→ INFORMATION GIVEN
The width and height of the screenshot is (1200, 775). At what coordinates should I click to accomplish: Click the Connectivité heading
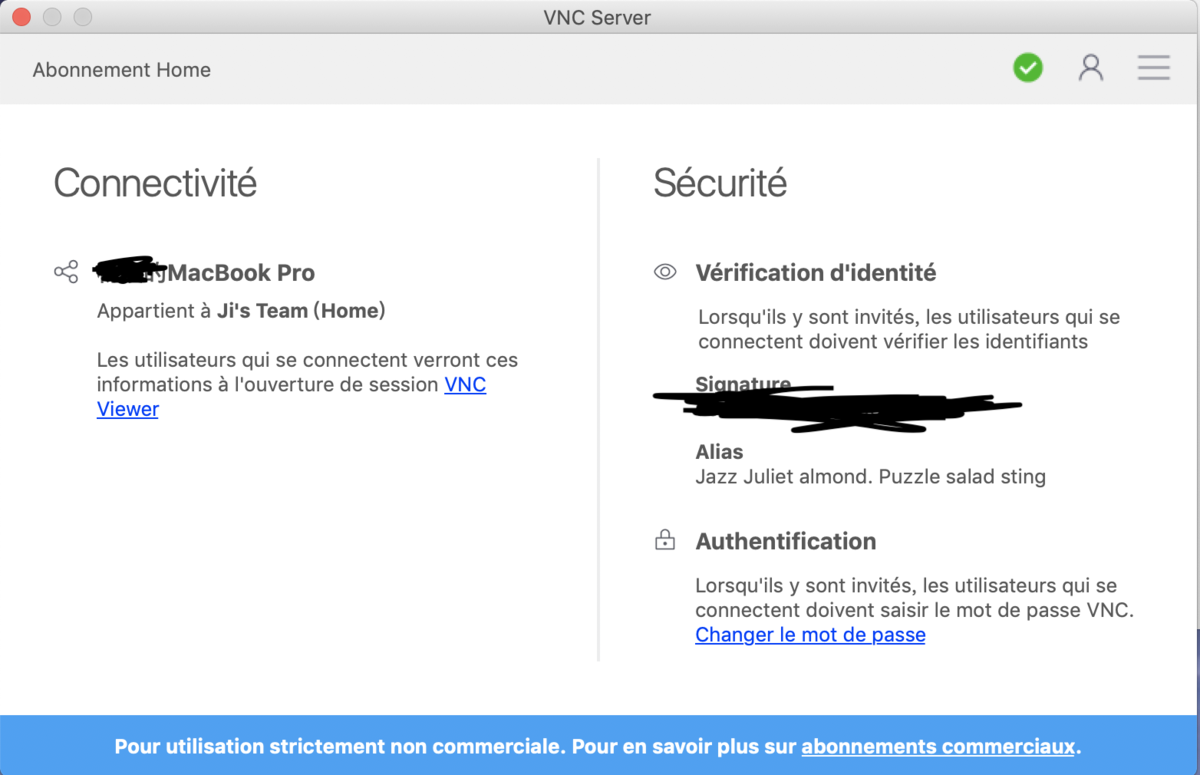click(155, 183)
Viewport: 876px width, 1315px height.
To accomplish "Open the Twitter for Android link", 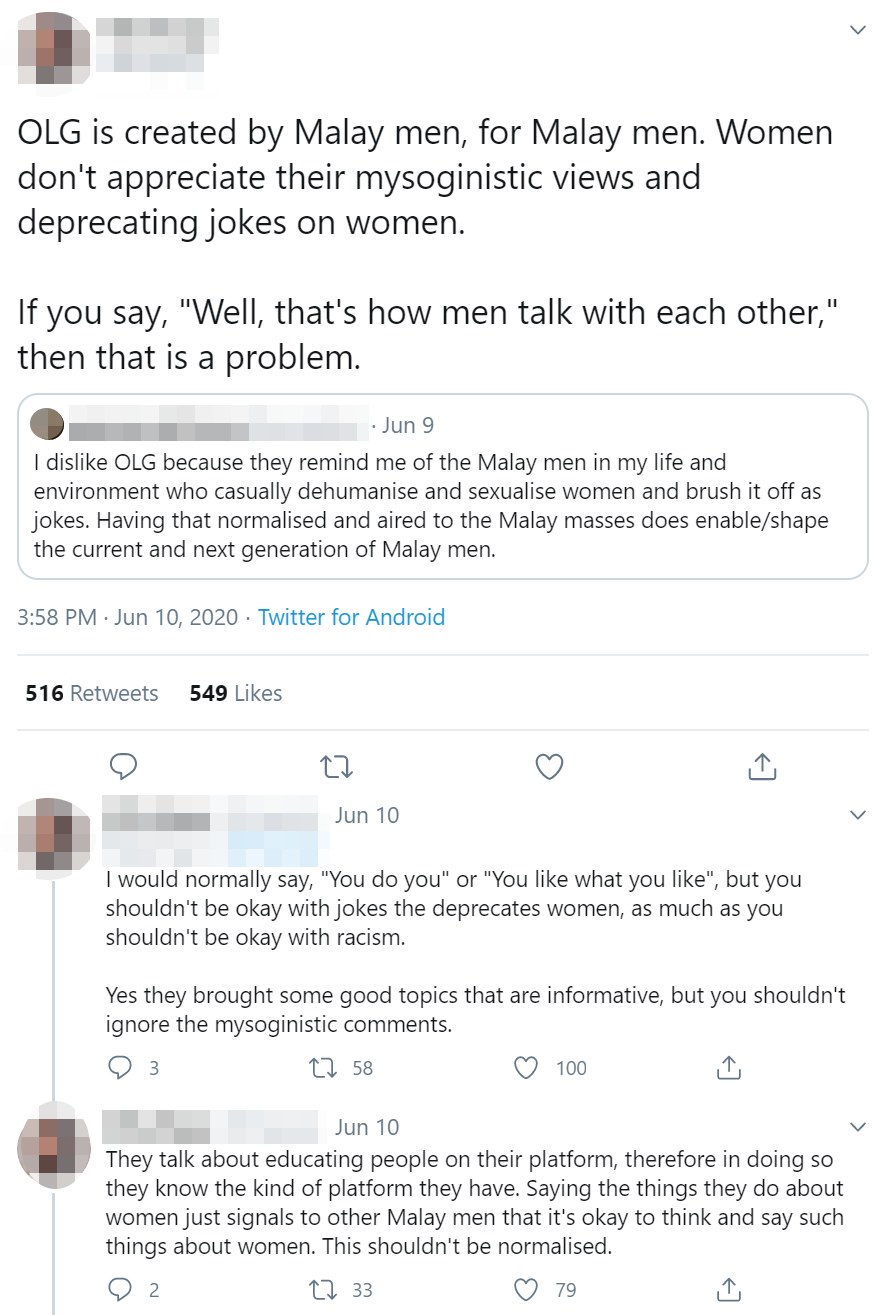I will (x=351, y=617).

* * *

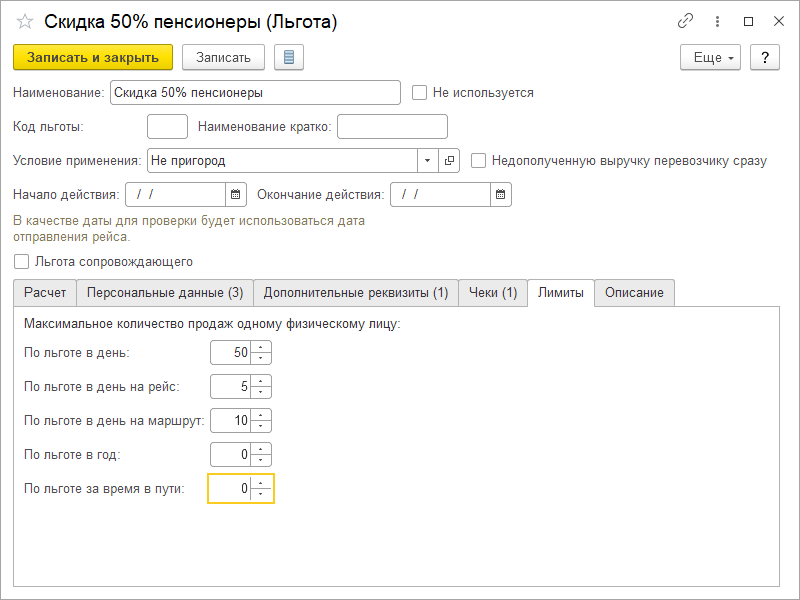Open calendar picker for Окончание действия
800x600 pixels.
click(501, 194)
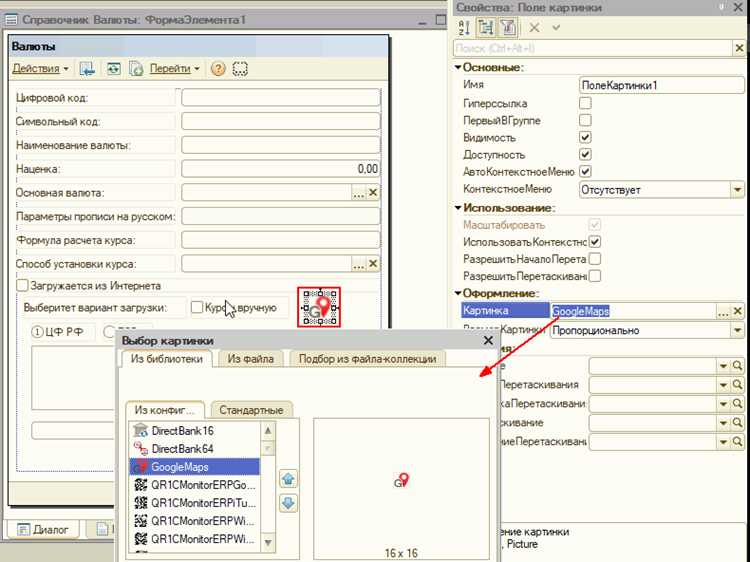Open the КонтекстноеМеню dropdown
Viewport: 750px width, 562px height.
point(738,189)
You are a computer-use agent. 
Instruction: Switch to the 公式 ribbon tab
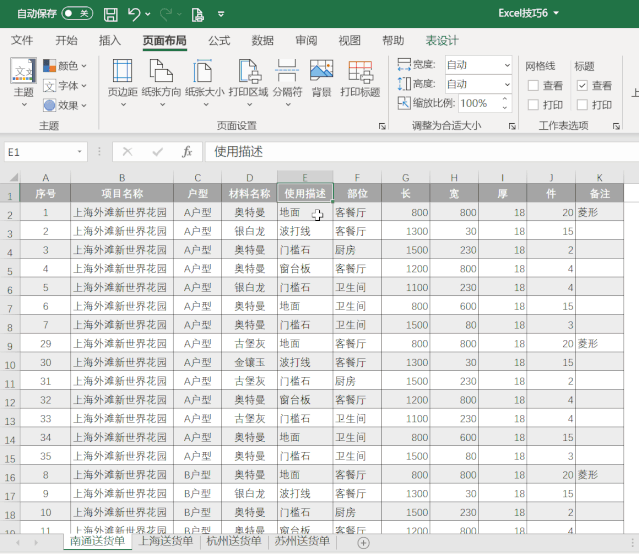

...

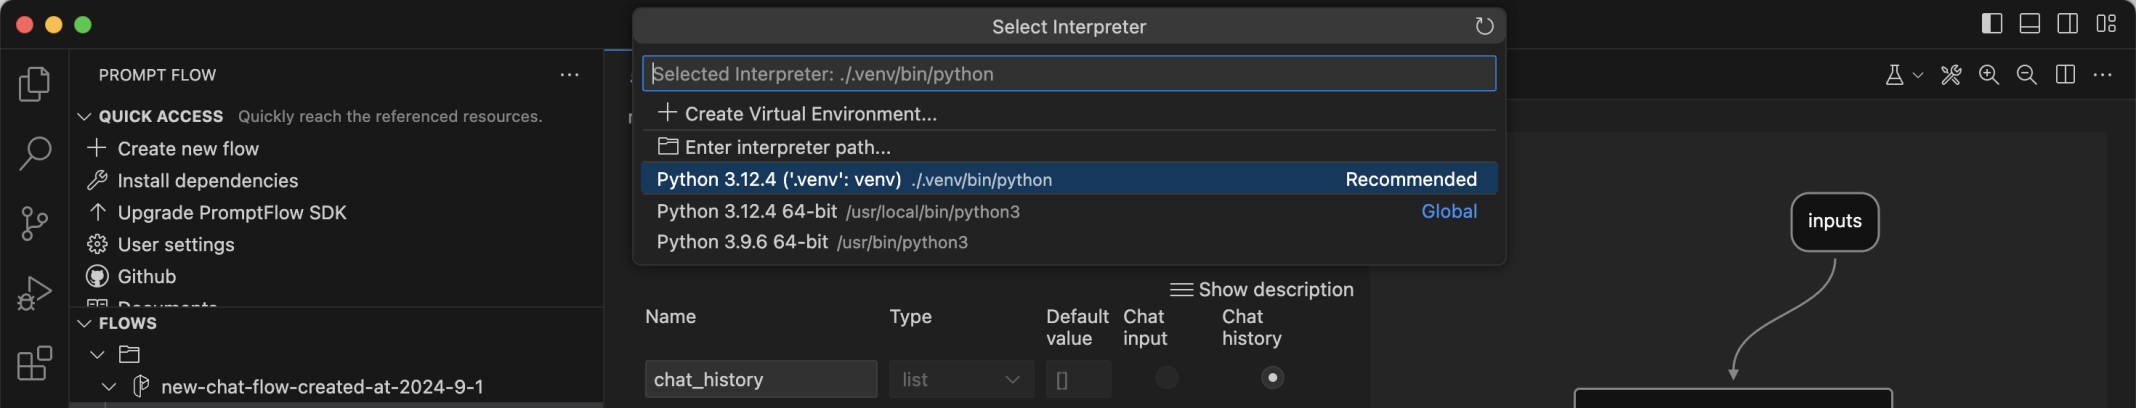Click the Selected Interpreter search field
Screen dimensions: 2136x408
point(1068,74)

→ DESCRIPTION OF THE TASK
The required answer is the exact run of lines above starting at the line with "You are a computer-use agent." and ending at the line with "Instruction: Switch to the 公式 ribbon tab", with both ends present.

→ TASK ANSWER
You are a computer-use agent. 
Instruction: Switch to the 公式 ribbon tab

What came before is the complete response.